Quando la Guerra dei Mondi scatenò il panico a Quito



Autore di bellissime cronache sull'affascinante mondo della radiofonia latinoamericana con il suo sito Patepluma, l'americano Don Moore ritorna su un argomento trattato nel 1992 con un articolo per Monitoring Times. Allora Don aveva raccontato la storia di Radio Quito, emittente ecuadoriana, che nel 1949 aveva messo in onda una edizione locale della celeberrima Guerra dei Mondi di Orson Welles.
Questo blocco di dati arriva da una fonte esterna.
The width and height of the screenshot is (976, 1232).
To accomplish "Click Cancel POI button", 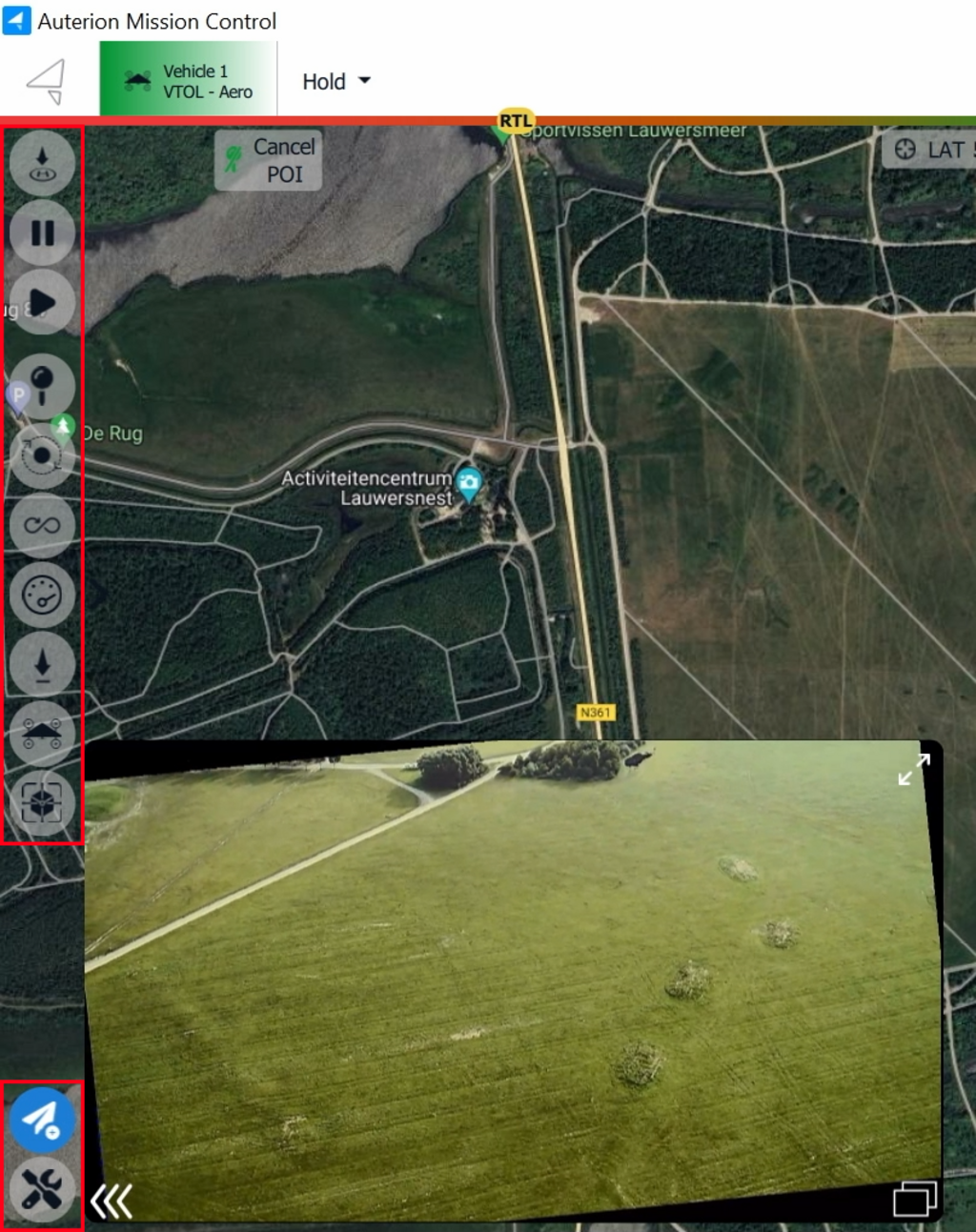I will [x=268, y=160].
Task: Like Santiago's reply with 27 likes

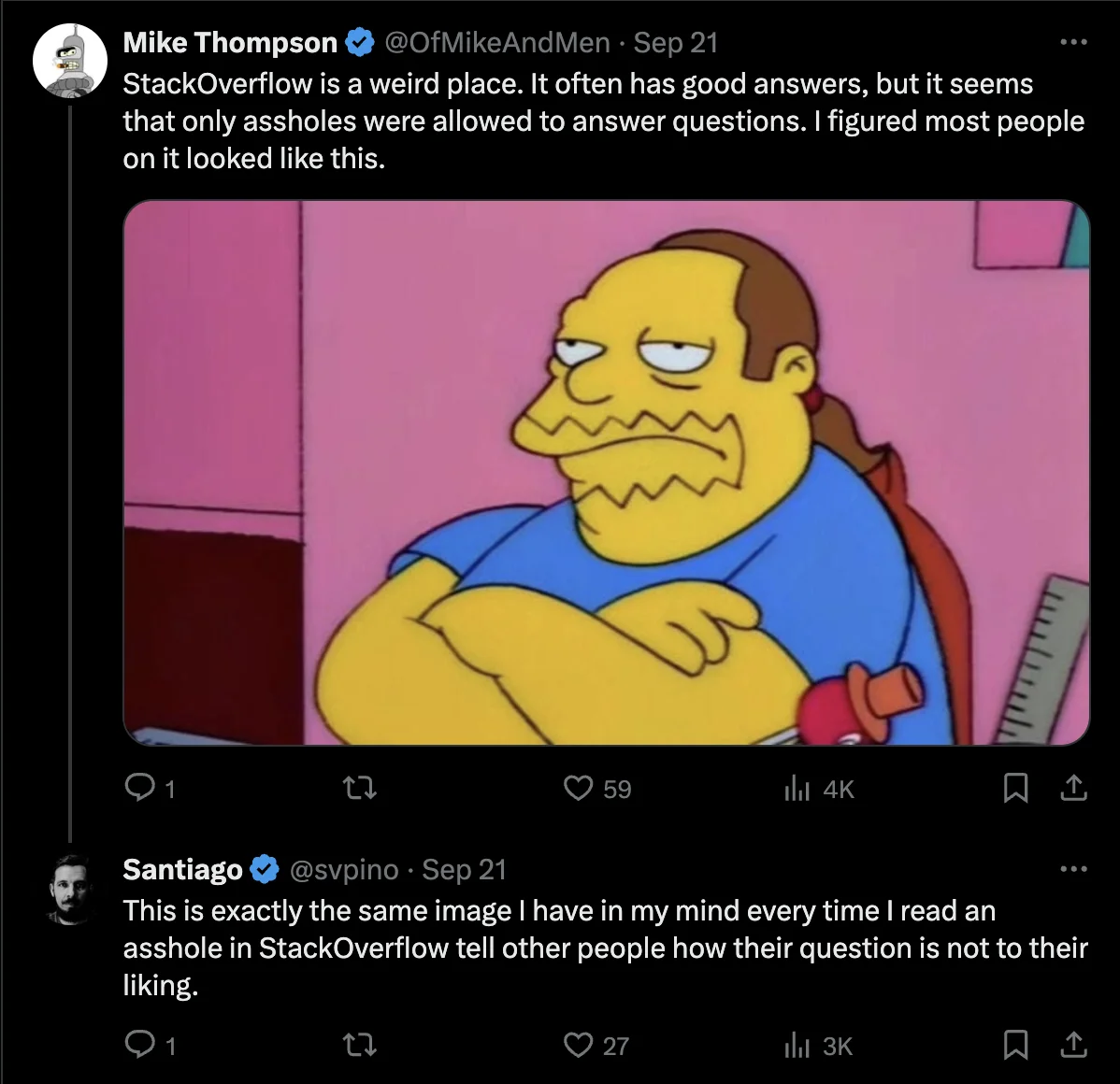Action: [578, 1046]
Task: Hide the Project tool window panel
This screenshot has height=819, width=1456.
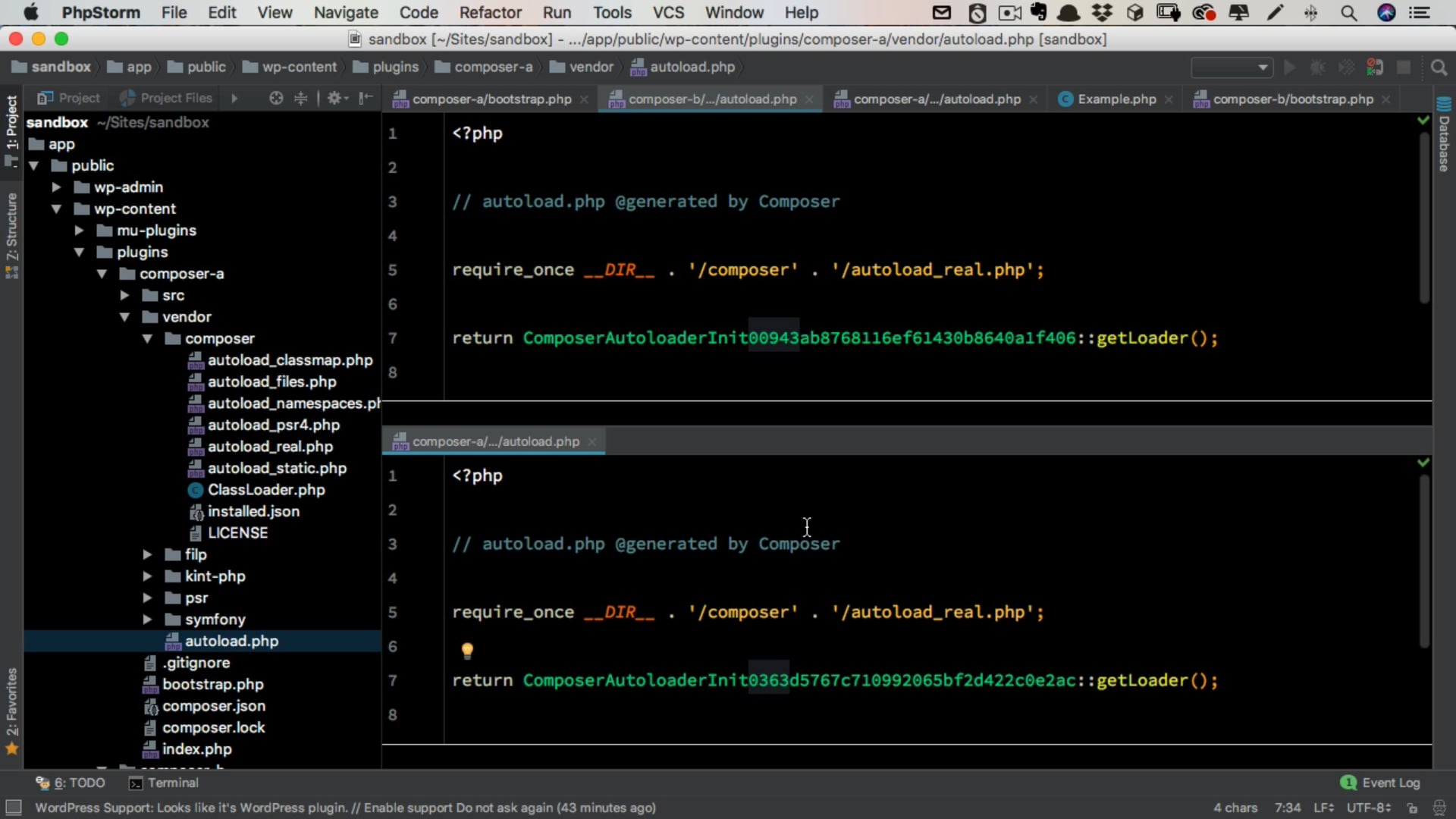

In realtà dietro quella ritrasmissione c'era uno sceneggiatore radiofonico cileno che aveva inscenato un analogo dramma a Santiago, nel 1944. A Quito la Guerra dei Mondi risultò talmente convincente che mezza capitale si riversò nelle strade. E quando il panico generale indusse i proprietari di Radio Quito a diffondere un messaggio di smentita, centinaia di persone, arrabbiatissime per essere state prese in giro, circondarono l'edificio del quotidiano El Comercio, editore dell'emittente, e gli diedero letteralmente fiamme, non prima di aver bloccato gli accessi per intrappolare i poveri giornalisti. Fu un vero inferno, che costrinse El Comercio a un costoso lavoro di restauro e provocò decine di arresti da parte dell'esercito, chiamato a intervenire.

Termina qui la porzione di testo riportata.